▸ **What to do**: Word for word, copy out the data below, omitting pictures.

▸ **Items listed in a dataset**:
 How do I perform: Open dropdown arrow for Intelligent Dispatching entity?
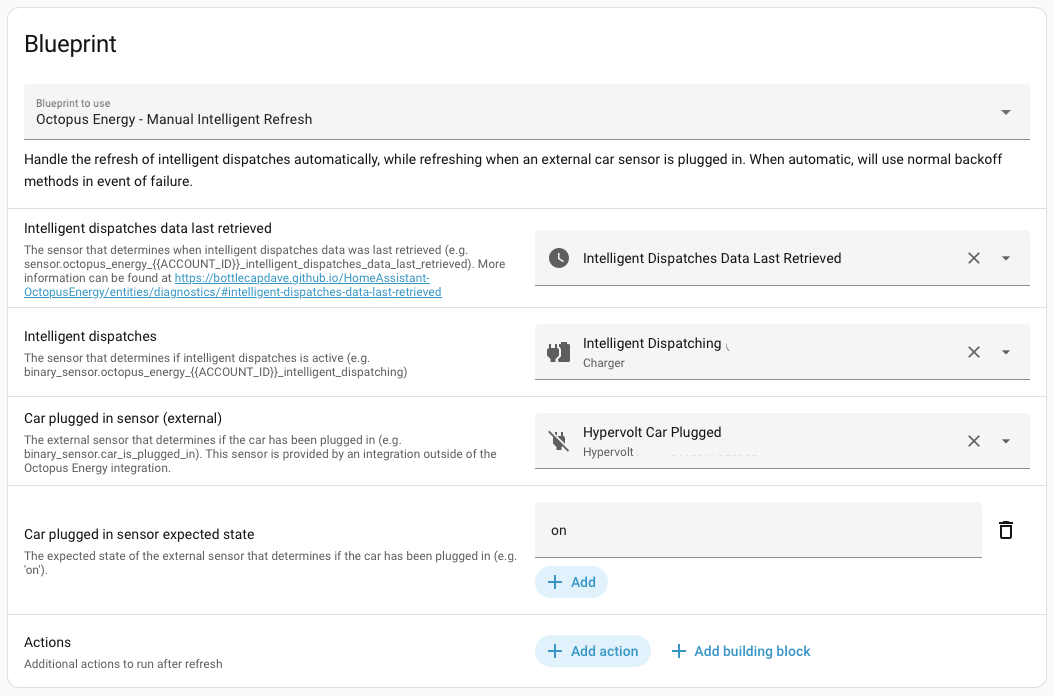tap(1006, 352)
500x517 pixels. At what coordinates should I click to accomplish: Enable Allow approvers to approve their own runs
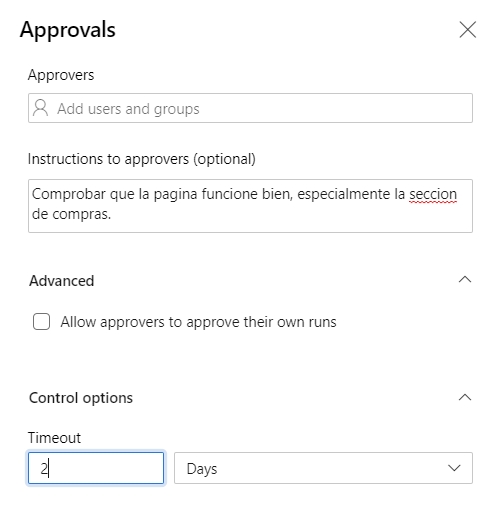click(42, 322)
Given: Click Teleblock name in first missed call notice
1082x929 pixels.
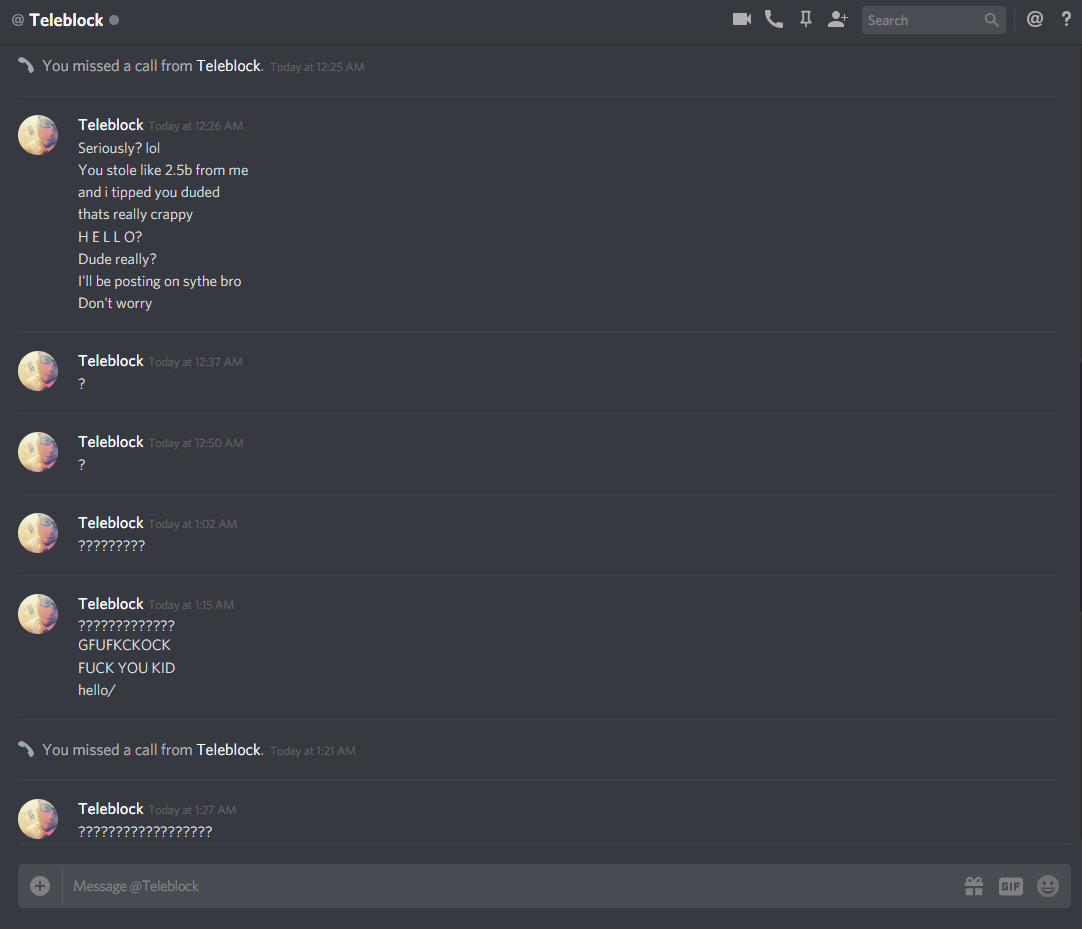Looking at the screenshot, I should tap(228, 66).
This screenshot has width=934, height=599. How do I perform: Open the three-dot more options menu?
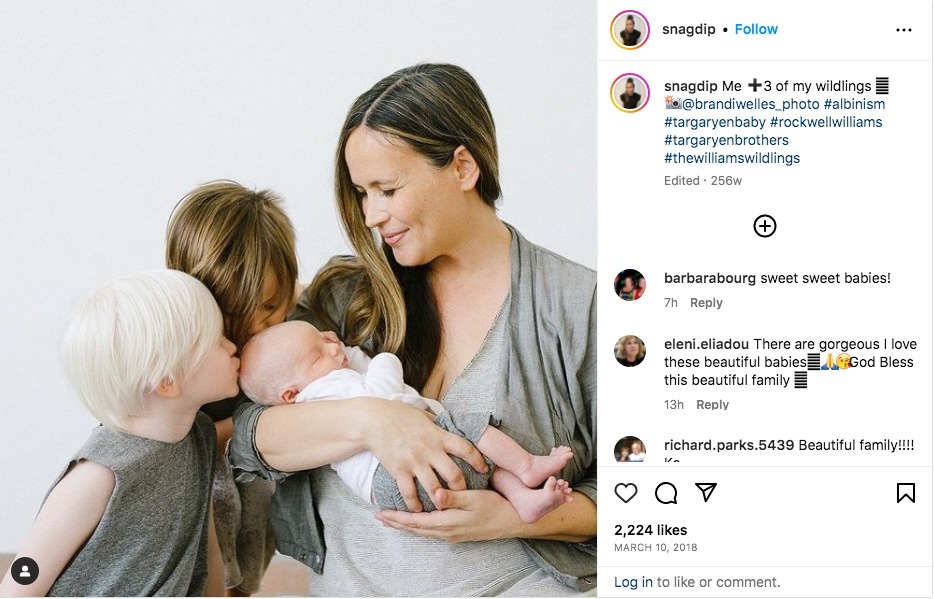click(x=904, y=30)
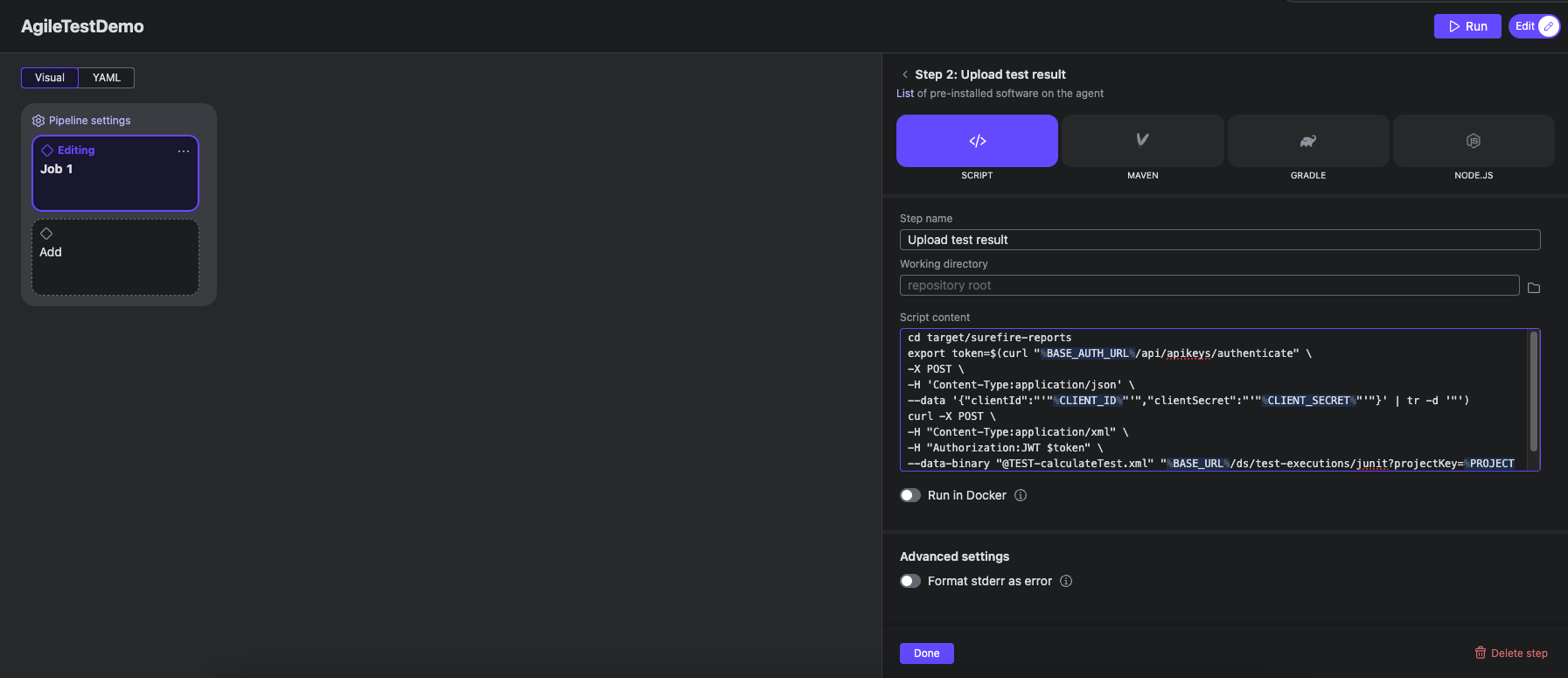Add a new job card

[x=115, y=256]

▸ **Response below**:
 How do I perform: Open dropdown arrow for Intelligent Dispatching entity?
tap(1006, 352)
500x517 pixels. At what coordinates should I click to accomplish: Enable Allow approvers to approve their own runs
click(42, 322)
Given: Click Teleblock name in first missed call notice
1082x929 pixels.
Looking at the screenshot, I should tap(228, 66).
This screenshot has width=934, height=599. How do I perform: Open the three-dot more options menu?
click(x=904, y=30)
Add a new job card

[x=115, y=256]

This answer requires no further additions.